Records for the task Start Marker

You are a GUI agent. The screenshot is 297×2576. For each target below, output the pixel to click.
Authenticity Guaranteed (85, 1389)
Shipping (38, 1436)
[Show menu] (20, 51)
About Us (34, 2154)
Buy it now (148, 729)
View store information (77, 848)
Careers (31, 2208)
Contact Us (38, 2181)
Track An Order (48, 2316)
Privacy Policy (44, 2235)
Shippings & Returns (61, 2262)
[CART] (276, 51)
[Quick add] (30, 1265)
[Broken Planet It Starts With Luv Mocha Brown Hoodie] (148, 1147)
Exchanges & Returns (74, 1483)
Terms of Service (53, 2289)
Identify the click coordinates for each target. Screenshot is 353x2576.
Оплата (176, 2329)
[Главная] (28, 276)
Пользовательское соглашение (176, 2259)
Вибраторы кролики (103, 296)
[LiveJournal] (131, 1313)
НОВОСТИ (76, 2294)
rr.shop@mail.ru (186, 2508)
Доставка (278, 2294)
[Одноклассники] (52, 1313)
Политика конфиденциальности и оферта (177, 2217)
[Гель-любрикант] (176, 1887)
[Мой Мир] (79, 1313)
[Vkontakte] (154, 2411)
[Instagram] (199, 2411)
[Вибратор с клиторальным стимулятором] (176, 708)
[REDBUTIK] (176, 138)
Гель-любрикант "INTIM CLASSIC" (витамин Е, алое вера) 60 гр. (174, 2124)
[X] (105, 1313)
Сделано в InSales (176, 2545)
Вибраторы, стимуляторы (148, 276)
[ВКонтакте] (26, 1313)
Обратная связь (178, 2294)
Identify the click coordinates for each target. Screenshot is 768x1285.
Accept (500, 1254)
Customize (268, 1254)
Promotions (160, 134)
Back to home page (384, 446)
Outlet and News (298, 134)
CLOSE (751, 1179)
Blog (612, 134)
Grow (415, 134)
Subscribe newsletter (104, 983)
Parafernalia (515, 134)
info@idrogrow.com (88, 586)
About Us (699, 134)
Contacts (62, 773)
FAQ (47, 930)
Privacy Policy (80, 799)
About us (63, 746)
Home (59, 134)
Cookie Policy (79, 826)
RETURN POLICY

Records for the task End Marker

> **Directions for this task**
Which lines of the records hold the string "click"? Copy each one.

> **Response for this exercise**
You are a GUI agent. The screenshot is 297×2576. For each target below, output the pixel to click.
Identify the click coordinates for each target. Screenshot is 353x2576.
Identify the click coordinates for each target. Screenshot is 768x1285.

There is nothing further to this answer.